> Text to read
>> Start

Branch Divergence
SIMT Stack
How does GPU hardware enable threads within a warp to follow different paths through the code? One approach used in current GPUs is to serialize the execution of threads following different paths within a given warp. To achieve this serialization of divergent code paths, one approach is to use a stack. Each entry on this stack contains three entries: a reconvergence program counter (RPC), the address of the next instruction to execute (Next PC), and an active mask.
do {
t1 = tid * N; // A
t2 = t1 + i;
t3 = data1[t2];
t4 = 0;
if (t3 != t4) {
t5 = data2[t2]; // B
if (t5 != t4) {
x += 1; // C
}
else {
y += 2; // D
}
}
else {
z += 3; // F
}
i++; // G
} while (i < N);
A: mul.lo.u32 t1, tid, N;
add.u32 t2, t1, i;
ld.global.u32 t3, [t2];
mov.u32 t4, 0;
setp.eq.u32 p1, t3, t4;
@p1 bra F;
B: ld.global.u32 t5, [t2];
setp.eq.u32 p2, t5, t4;
@p2 bra D;
C: add.u32 x, x, 1;
bra E;
D: add.u32 y, y, 2;
E: bra G;
F: add.u32 z, z, 3;
G: add.u32 i, i, 1;
setp.le.u32 p3, i, N;
@p3 bra A;
The above codes illustrate CUDA C code that contains two branches nested within a do-while loop, and the corresponding PTX assembly. Note that Basic Block E appears only in the PTX assembly.
Figure (a) illustrates a control flow graph (CFG) corresponding to this code. As indicated by the label “A/1111” inside the top node of the CFG, initially all four threads in the warp are executing the code in Basic Block A. Note that one warp has only four threads to help explain conveniently. These four threads follow different (divergent) control flow after executing the branch. Specifically, as indicated by the label “B/1110”, the first three threads fall through to Basic Block B. Since three threads branch to Basic Block B and one thread branches to Basic Block F, two new entries have been added to the top of the stack (TOS). The next instruction that the warp executes is determined using the Next PC value in the TOS entry. In Figure (c), this Next PC value is B, which represents the address for the first instruction in Basic Block B. The corresponding Active Mask entry, “1110”, indicates only the first three threads in the warp should execute this instruction.
The first three threads in the warp continue executing instructions from Basic Block B until they reach the nested branch. This branch divergence causes three changes to the stack. First, the Next PC entry of the TOS entry prior to executing the branch, labeled (i) in Figure (d), is modified to the reconvergence point of the branch, which is the address of the first instruction in Basic Block E. Then, two entries, labeled (ii) and (iii) in Figure (d), are added, one for each of the paths followed by threads in the warp after executing the branch.
An interesting question is “what order should be used to add the entries to the stack following a divergent branch?” To reduce the maximum depth of the reconvergence stack to be logarithmic in the number of threads in a warp, it is best to put the entry with the most active threads on the stack first and then the entry with fewer active threads. Figure (d) follows this order while Figure (c) uses the opposite order.

>> End

Pointing records for screenshots and web pages
>> Start

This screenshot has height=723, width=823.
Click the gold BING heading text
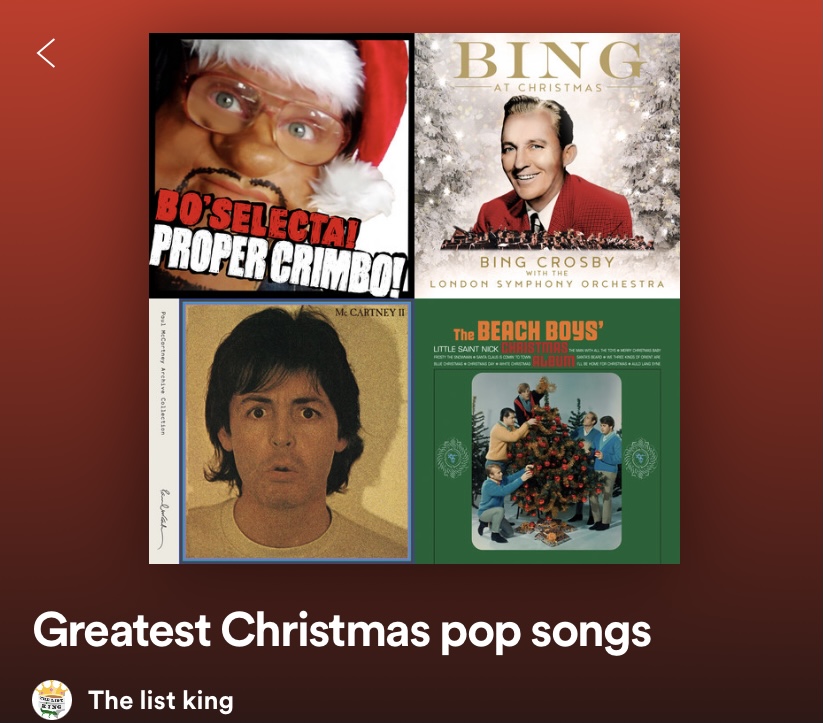point(549,59)
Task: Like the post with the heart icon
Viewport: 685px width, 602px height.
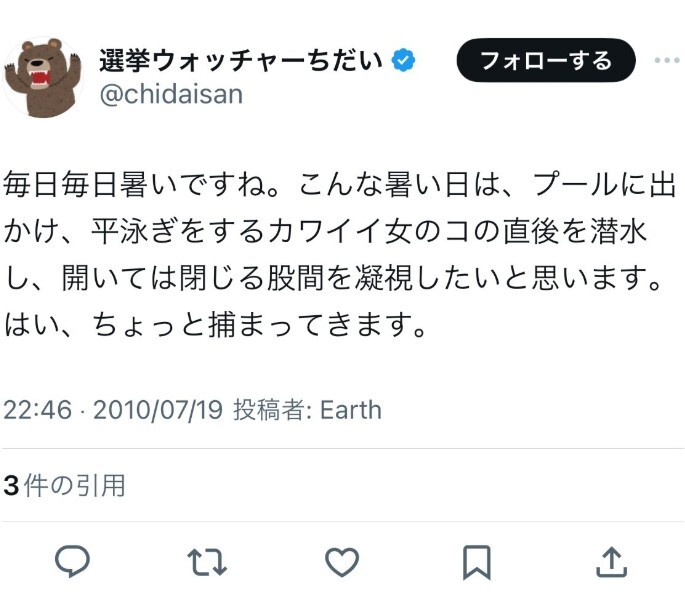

>> End

> Exercise requirements
(a) From the SIMT stack passage, return the span starting at "An interesting question" and ending at "the opposite order.".
(b) According to the SIMT stack passage, what three things does each stack entry contain?

> The solutions
(a)
An interesting question is “what order should be used to add the entries to the stack following a divergent branch?” To reduce the maximum depth of the reconvergence stack to be logarithmic in the number of threads in a warp, it is best to put the entry with the most active threads on the stack first and then the entry with fewer active threads. Figure (d) follows this order while Figure (c) uses the opposite order.

(b) A reconvergence program counter (RPC), the address of the next instruction to execute (Next PC), and an active mask.